La magie du cercle d‘influence
Renoncer au contrôle est chose très difficile car il va à l’encontre de nos pulsions primitives. Mais vous le savez sans doute déjà, votre quotidien de cadre intermédiaire exige de gérer plusieurs situations que vous ne pouvez régler à vous seul·e. Dès que vous sentez le sang monter à la tête, prenez deux minutes pour tracer un cercle d’influence.
Proposé par l’auteur Stephen Covey, cet outil est composé de trois cercles superposés qui permettent de décortiquer la situation entre :
ce qui est une préoccupation hors de votre contrôle, comme la météo ou une décision de la haute direction ;
ce que vous pouvez influencer à travers vos relations ;
ce que vous pouvez contrôler directement via vos actions.
Revenons à notre exemple de planif bousculée. L’idée est de soustraire rapidement votre attention du cercle des préoccupations pour focaliser sur les deux autres cercles. Autrement dit, passer de l’attitude « Encore un changement! Pourquoi moi?! » à celle de « Comment puis-je composer avec la situation ? »
Dans ce cas-ci, vous ne pouvez changez la décision, mais vous pouvez minimalement :
demander des précisions et partager votre vision auprès de vos supérieurs (contrôle), et peut-être ultimement en arriver à un compromis (influence) ;
communiquer la nouvelle de façon constructive (contrôle) aux membres de votre équipe et valider leur engagement à court ou moyen terme (influence).
Conséquence magique #1 : votre cerveau ne fait pas de différence entre le contrôle total et l’influence. Dès que vous sortez du cercle des préoccupations, vous envoyez un signal d'apaisement à votre système nerveux : « Je ne suis pas une victime, je peux changer des choses ».
Conséquence magique #2 : plus vous choisissez de concentrer vos efforts sur l’action, votre cercle d’influence s’élargit. En étant une personne proactive et posée dans votre environnement, vous gagnez la confiance de vos pairs et supérieurs. Graduellement, on vous consulte davantage, et votre pouvoir d'action réel grandit.
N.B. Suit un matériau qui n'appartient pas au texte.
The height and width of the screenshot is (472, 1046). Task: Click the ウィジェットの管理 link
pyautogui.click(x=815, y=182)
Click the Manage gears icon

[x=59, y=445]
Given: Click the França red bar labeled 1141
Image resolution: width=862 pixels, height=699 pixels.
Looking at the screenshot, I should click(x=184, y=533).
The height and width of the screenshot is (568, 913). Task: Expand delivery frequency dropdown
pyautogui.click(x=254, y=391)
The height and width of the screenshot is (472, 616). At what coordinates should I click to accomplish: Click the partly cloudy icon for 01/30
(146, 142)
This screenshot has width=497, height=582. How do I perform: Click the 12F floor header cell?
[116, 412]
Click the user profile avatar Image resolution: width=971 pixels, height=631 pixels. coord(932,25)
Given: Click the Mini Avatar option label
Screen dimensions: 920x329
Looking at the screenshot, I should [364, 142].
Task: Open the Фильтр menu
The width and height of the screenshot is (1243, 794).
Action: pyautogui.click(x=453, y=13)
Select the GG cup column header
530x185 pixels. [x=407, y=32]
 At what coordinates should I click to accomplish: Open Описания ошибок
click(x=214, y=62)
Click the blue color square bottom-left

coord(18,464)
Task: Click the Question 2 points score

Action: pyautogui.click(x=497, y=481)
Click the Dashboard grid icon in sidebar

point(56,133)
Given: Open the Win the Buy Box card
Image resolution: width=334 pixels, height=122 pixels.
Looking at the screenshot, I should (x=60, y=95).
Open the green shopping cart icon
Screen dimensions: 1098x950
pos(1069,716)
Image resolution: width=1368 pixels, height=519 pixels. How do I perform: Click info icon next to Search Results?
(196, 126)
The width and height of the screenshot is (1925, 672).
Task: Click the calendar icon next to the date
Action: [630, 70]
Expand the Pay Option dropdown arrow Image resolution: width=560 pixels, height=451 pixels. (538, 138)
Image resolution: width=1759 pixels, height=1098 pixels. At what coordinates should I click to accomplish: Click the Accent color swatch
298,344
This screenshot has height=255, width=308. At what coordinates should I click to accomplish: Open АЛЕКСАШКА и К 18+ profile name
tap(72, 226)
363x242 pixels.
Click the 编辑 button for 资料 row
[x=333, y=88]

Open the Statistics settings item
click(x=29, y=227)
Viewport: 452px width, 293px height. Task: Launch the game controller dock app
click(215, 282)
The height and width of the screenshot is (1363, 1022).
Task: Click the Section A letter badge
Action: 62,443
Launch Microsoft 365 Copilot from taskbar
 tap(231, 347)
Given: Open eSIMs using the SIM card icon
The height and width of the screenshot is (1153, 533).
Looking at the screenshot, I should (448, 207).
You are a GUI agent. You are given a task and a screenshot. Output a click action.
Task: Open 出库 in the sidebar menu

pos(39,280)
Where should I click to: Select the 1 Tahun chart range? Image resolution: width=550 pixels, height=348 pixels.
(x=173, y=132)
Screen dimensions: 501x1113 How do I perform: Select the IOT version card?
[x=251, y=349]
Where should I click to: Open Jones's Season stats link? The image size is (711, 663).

Passer de la réaction à l'action
Quand on est gestionnaire, on aime ça livrer la marchandise. Mais pour rester performant·e et sain·e d’esprit dans notre écosystème souvent bousculé par les changements de toutes sortes, il faut accepter de lâcher prise sur le reste.
La prochaine fois qu'une situation vous fait grimper dans les rideaux, posez-vous cette question toute simple : « Est-ce que cette situation est dans mon cercle de contrôle / d’influence ou seulement dans mon cercle de préoccupations ? »
Si vous n'y pouvez rien, prenez une grande respiration et gardez votre énergie pour aider votre équipe à naviguer dans ce changement. C’est là, et seulement là, que vous avez les deux mains sur le volant.